- [PROBLEM TO WORK ON] From the line below that contains "Viewport: 416px width, 418px" to the line that contains "Task: Click the blue security shield icon", repeat every line exactly, both ends included, and nothing else.

- [EXTRACTED DATA]
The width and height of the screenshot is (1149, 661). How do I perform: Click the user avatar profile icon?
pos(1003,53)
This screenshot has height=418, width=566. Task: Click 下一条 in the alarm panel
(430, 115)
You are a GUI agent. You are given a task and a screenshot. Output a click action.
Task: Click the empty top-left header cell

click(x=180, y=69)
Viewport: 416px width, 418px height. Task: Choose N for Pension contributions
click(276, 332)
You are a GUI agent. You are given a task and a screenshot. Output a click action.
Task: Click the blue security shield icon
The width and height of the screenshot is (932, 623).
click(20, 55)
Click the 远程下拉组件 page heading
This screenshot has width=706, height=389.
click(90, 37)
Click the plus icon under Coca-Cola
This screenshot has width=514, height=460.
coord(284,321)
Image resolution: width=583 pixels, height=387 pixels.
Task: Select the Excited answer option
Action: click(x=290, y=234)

--

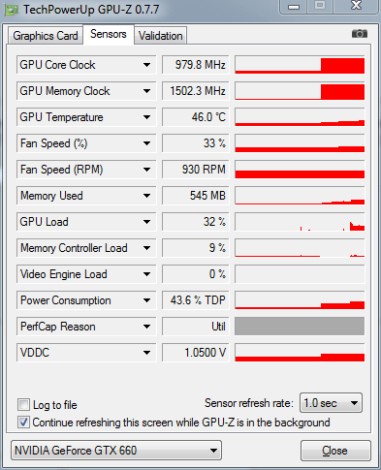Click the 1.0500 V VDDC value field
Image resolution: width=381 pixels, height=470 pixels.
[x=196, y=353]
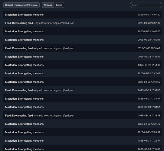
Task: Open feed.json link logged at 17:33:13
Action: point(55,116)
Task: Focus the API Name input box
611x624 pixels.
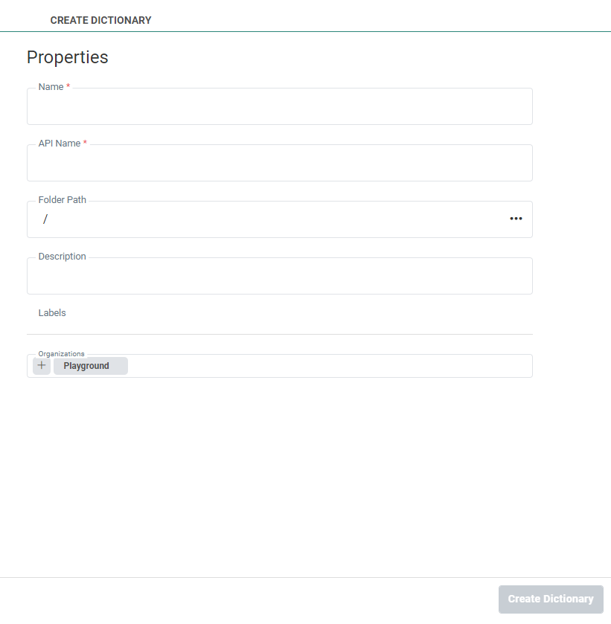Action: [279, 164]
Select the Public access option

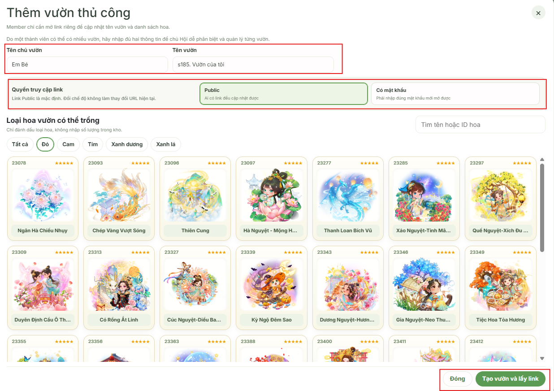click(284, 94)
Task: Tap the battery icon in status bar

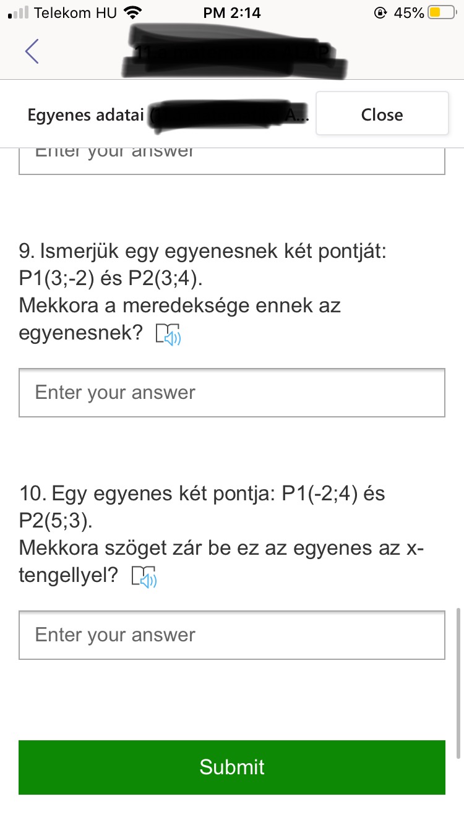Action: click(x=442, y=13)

--

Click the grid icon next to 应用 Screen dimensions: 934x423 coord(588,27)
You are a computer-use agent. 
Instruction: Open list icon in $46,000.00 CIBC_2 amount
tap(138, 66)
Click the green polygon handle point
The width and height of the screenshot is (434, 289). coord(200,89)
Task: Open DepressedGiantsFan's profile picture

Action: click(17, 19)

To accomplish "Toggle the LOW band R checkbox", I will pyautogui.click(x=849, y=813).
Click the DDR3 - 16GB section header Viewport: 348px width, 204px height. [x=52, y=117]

- [ANSWER TO THIS EXERCISE]
Viewport: 416px width, 418px height. Task: Choose N for Pension contributions
click(276, 332)
You are a GUI agent. You are given a task and a screenshot. Output a click action.
Task: Click the blue security shield icon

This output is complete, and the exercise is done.